Un programma fitto che intreccia politica, cultura, ricerca, attivismo e partecipazione civica, con l’obiettivo di ripensare città e società più giuste, accessibili e capaci di generare sviluppo attraverso la prospettiva di genere.
Cuore della tre giorni sarà il primo “Davos italiano delle politiche di genere”, un confronto tra sindache, sindaci e vertici dell’Anci per definire strategie misurabili e replicabili nelle comunità locali. Accanto al tavolo istituzionale, il festival attraversa i grandi temi del presente: dagli 80 anni del voto alle donne e l’eredità delle Madri Costituenti alla violenza economica e digitale, dall’urbanistica e medicina di genere al ruolo femminile nei conflitti, fino alla leadership delle nuove generazioni. Ogni sera Piazza del Ferrarese si trasformerà in un palcoscenico aperto con spettacoli, dj set, conferenze-spettacolo e interviste dal tono irriverente.
Tra le voci attese, Daria Bignardi, Silvia Salis, Azzurra Rinaldi, Elsa Fornero, Matteo Saudino, il duo Mammadimerda, la calciatrice e formatrice Alice Pignagnoli, la giornalista Francesca Schianchi, l’autrice e attivista Pegah Moshir Pour e la reporter italo-siriana Asmae Dachan. Spazio anche a testimonianze cruciali come quella di Maria Antonietta Rositani, sopravvissuta a un tentato femminicidio e oggi attivista contro la violenza maschile sulle donne.
Presenti inoltre esperte ed esperti di sicurezza cibernetica, politiche urbane, economia, giustizia e comunicazione strategica, tra cui Barbara Strappato, Cristina Tajani, Nicolò Andreula, Chiara Belingardi, Anna Dorangricchia, Teresa Iodice e molte altre figure di rilievo.
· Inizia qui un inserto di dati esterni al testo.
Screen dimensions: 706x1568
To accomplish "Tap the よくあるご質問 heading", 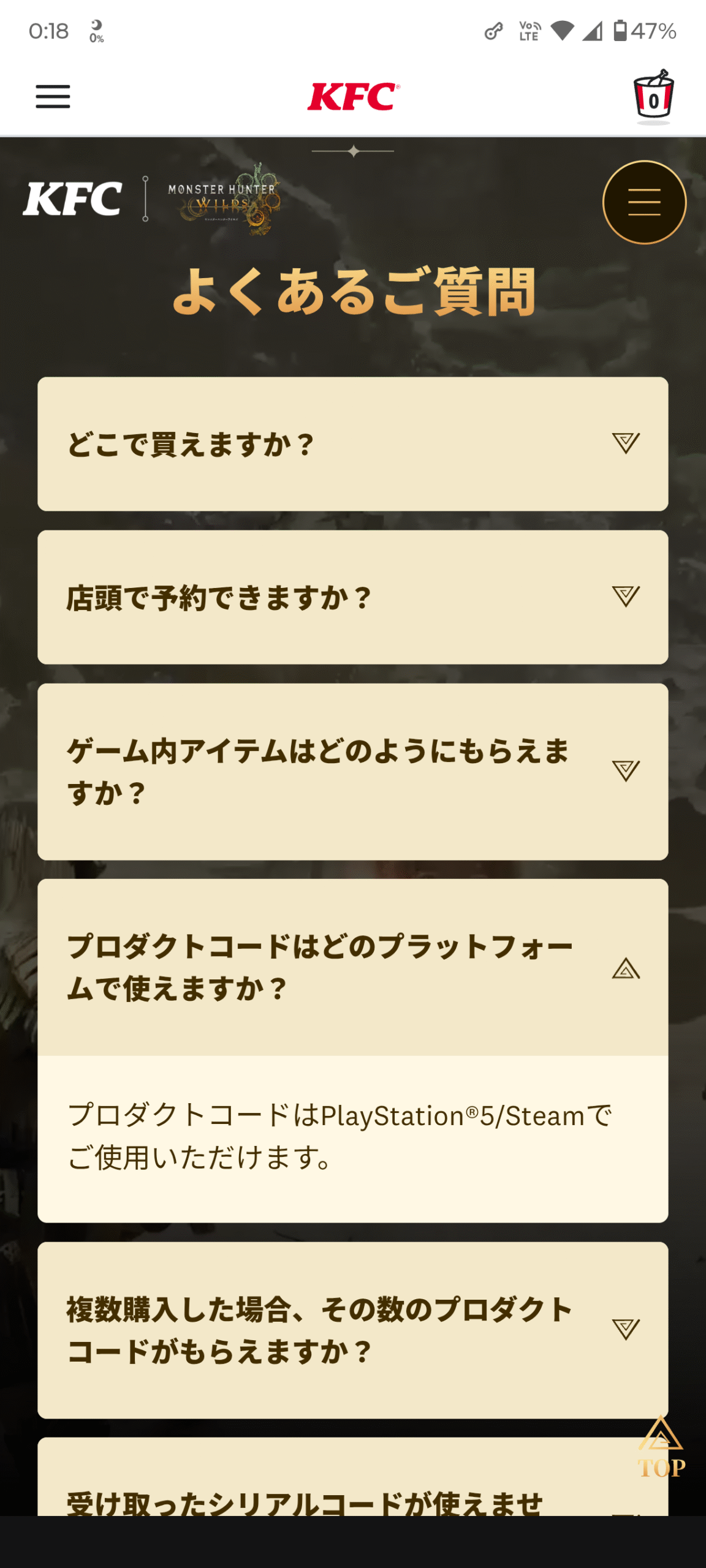I will [x=354, y=293].
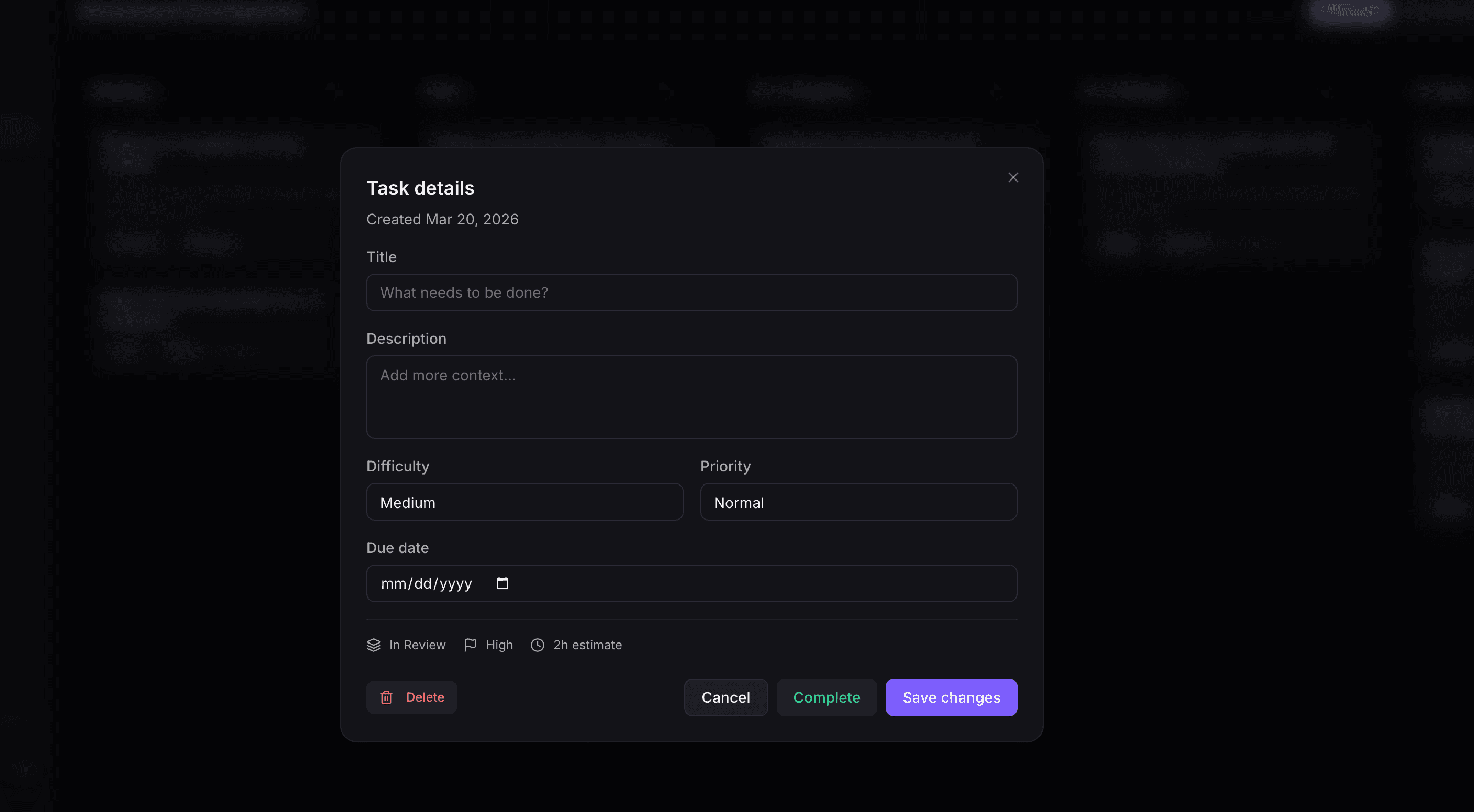Click the "2h estimate" text
The image size is (1474, 812).
(587, 645)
“Per me tornare a Bari con Women & the City significa tornare all’origine: alla vocazione che unisce racconto ed evento, parola e piazza”, afferma la direttrice del festival Elisa Forte. “Portare qui un progetto sulla parità è una scelta naturale: perché la parità, come il mare, non conosce confini. Ogni appuntamento è una domanda che vogliamo porre insieme, un nodo che unisce generazioni, discipline, territori e storie”.